In Rumänien schüren christlich-orthodoxe Fundamentalisten die Furcht vor dem Weltuntergang und hetzen gegen Minderheiten und die Europäische Union.

An der Kasse sitzt der Teufel und scannt alle Waren des täglichen Bedarfs. Bild: dpa

BERLIN taz "Die Zeit des Märtyriums ist angebrochen! Kämpft bis zum Ende! Habt keine Angst!" Mit diesen Worten feuerte Mitte vergangener Woche der 90-jährige rumänisch-orthodoxe Mönch Justin Pârvu die Gläubigen an, sich gegen die Einführung von Pässen zu wehren, in denen die biometrischen Daten der Inhaber gespeichert werden sollen. Gleichzeitig unterstützte er die Initiative rechtsfundamentalistischer Gruppierungen, die bereits seit Monaten die Abschaffung des Strichcodes fordern.

In den Strichcodes, die aus parallelen Strichen und Lücken bestehen, erblicken die rumänischen Fundamentalisten ein Werk des Satans. In einem offenen Brief an den Innenminister, den mehrere Blogs und einige Zeitungen verbreiteten, wird gefordert, unverzüglich auf die Benutzung des Strichcodes zu verzichten. Darin, hieß es, seien die Symbole des Satans, 666, enthalten.

In den vergangenen Tagen haben fast 6.000 Personen das Protestschreiben unterzeichnet.
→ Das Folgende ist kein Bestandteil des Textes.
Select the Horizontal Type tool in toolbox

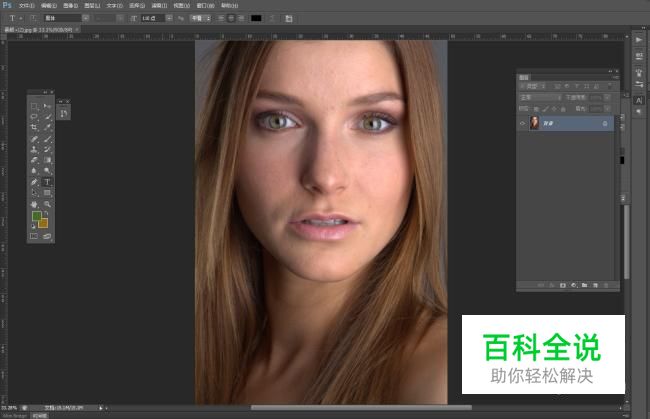point(48,182)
Am Wochenende hatte der Mönch Justin Pârvu in einem Zeitungsinterview und in einer im Internet veröffentlichten Videobotschaft das christliche Rumänentum erneut aufgefordert, sich gegen die Machenschaften des Satans aufzulehnen.
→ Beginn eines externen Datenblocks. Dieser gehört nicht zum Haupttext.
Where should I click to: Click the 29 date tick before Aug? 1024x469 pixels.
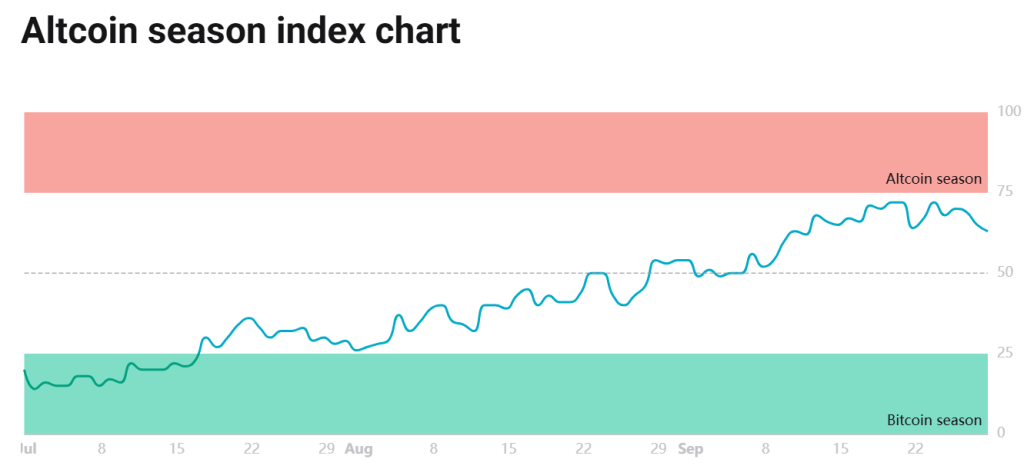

In seiner Botschaft beschwört er jene Stelle aus der Apokalypse, in der von einem rätselhaften "Malzeichen" die Rede ist, dessen Wirkung darin bestehen soll, alle zu töten, "die Kleinen und die Großen und die Reichen und die Armen und die Freien und die Knechte". Die Einführung biometrischer Daten wird als ein Vorstoß all jener dämonischen und okkulten Kräfte gewertet, die darauf abzielen, eine "neue Weltordnung" zu errichten.

Die Wendung "okkulte Kräfte" gehörte zum festen Vokabular der rumänischen Faschisten aus der Zeit zwischen den Weltkriegen, der "Legion des Erzengels Michael". Damit sind die Juden gemeint, die nach wie vor als volksfeindliche Agenten des Bolschewismus, des globalisierten Kapitalismus, der Ökumene und der EU denunziert werden.

In seinen jüngst verbreiteten Botschaften kommt der militante Mönch Justin Pârvu auch auf sein Hauptanliegen zu sprechen, das sich in den letzten Jahren zahlreiche rechtsradikale und ultranationalistische Gruppierungen, Parteien und Organisationen auf die Fahnen geschrieben haben: die bedingungslose Rehabilitierung und Heiligsprechung aller ehemaligen politischen Häftlinge rumänisch-orthodoxen Glaubens, die während des Kommunismus schweren Verfolgungen ausgesetzt und zu langjährigen Gefängnisstrafen verurteilt worden waren.

Die Heiligsprechungskampagne zielt darauf, ehemalige faschistische Legionäre als politisch makellose christliche Märtyrer darzustellen. Obwohl sich die Kirchenspitze bedeckt hält, unterstützen einige Bischöfe die Aktion. Ebenso das Bukarester Stadtmuseum, in dessen Räumen die Veranstaltungen der Ultrarechten stattfinden. Diese versuchen durch die christliche Hintertür, ihre historisch kompromittierten Vorgänger wieder salonfähig zu machen.